Of course, what is even more untouchable than heavy oil hot pot is alcohol. Whether it is 53-degree liquor or so-called "zero-alcohol" fruit beer, or even alcoholic sparkling water, as long as ethanol is present, liver cells will be directly damaged. There was a patient with an acute attack of chronic hepatitis B. Before he was discharged from the hospital, he thought he was almost healed, so he drank half a bottle of cold beer while having a barbecue. The next day, jaundice suddenly appeared, and his face was as yellow as a peeled orange. He stayed in the hospital for another half month. As for irritating foods such as raw garlic and chili peppers, it doesn’t mean that you can’t eat them at all. If you don’t like spicy food, it’s okay to add less in the stir-fry to enhance the flavor. As long as you don’t eat spicy food every time and cause gastrointestinal discomfort, there is no need to lose your appetite for food because of taboos, which will be detrimental to recovery.

Another pitfall that many people step on is eating "liver-protecting" things indiscriminately. I had an aunt who had just been discharged from the hospital with acute hepatitis E. She heard from her neighbors that Panax notoginseng powder and Cordyceps sinensis could nourish the liver. She drank two large cups of it every day. Within half a month of drinking, her whole body turned yellow. She came to check for drug-induced liver damage. Those folk remedies, health products, and liver-protecting supplements with unknown ingredients that have not been clinically verified require the liver to metabolize the added ingredients. The liver, which is already good enough, simply cannot bear this extra burden. Try to avoid pickles, bacon, fast foods with a lot of preservatives, and high-sugar milk tea. Nitrite, artificial additives, and excess fructose are all things that mess up the liver.

In fact, to put it bluntly, the diet for acute hepatitis really doesn’t have so many rules.

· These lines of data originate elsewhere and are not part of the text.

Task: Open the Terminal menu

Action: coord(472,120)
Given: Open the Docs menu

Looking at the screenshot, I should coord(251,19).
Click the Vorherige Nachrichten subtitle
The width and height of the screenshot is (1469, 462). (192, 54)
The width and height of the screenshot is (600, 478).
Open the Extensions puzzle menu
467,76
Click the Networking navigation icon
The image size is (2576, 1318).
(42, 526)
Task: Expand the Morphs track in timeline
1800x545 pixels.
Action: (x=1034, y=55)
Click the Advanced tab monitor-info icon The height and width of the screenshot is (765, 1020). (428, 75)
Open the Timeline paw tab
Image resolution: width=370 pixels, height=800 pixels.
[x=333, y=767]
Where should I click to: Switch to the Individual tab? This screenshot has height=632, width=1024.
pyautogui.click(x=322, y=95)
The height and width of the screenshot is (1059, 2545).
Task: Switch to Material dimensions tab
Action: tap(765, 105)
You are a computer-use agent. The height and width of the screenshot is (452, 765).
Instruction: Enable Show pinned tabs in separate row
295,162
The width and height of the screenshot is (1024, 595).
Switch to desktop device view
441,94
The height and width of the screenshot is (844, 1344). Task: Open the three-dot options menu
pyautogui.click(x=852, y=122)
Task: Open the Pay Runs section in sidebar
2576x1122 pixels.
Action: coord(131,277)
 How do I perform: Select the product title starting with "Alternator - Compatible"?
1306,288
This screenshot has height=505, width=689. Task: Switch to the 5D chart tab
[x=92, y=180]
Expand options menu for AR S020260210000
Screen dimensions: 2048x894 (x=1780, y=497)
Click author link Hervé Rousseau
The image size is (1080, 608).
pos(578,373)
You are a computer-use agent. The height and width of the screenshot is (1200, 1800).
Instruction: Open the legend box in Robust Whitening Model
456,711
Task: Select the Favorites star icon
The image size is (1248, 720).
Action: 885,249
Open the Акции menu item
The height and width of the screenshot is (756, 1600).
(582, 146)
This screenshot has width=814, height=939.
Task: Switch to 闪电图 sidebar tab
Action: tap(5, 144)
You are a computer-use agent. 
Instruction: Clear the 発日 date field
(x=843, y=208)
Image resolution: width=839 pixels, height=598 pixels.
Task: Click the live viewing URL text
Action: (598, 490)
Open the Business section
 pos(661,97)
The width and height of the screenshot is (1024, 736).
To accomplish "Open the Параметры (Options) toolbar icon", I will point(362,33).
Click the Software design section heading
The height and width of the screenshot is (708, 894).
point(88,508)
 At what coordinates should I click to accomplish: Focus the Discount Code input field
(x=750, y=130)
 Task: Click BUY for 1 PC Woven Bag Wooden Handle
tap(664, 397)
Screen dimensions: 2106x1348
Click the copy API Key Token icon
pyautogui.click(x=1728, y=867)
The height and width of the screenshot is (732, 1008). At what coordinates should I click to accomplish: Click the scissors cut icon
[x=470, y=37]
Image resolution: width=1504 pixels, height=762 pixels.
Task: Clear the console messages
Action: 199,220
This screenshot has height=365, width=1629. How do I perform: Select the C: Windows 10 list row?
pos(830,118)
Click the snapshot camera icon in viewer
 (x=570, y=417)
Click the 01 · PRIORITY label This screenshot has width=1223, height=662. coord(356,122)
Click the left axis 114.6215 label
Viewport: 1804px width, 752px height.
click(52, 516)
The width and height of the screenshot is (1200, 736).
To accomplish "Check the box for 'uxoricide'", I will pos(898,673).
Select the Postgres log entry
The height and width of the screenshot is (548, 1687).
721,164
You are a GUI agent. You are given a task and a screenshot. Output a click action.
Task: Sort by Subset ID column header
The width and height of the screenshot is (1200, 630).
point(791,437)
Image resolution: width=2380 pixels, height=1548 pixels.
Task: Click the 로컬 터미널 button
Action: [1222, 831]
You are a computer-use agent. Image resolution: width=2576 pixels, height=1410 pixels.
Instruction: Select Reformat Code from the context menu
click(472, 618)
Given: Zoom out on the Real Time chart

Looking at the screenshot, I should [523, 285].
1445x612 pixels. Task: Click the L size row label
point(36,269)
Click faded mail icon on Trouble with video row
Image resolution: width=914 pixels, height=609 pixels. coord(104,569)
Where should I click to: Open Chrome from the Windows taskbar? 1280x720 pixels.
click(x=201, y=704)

The core is just one: treat the liver like a person who has just finished a marathon, feed it fresh food that is easy to digest and has a low burden, and don’t torment it. When you are really not sure whether you can eat it, just take a bite and try it. If you don’t feel nausea or bloating after eating, you can eat a small amount. After all, being able to eat and keep up with nutrition is the fastest way to recover. If you really can't remember so much, just stick to the seven words "fresh, light, and less processed", which is more reliable than any folklore liver-nourishing recipe.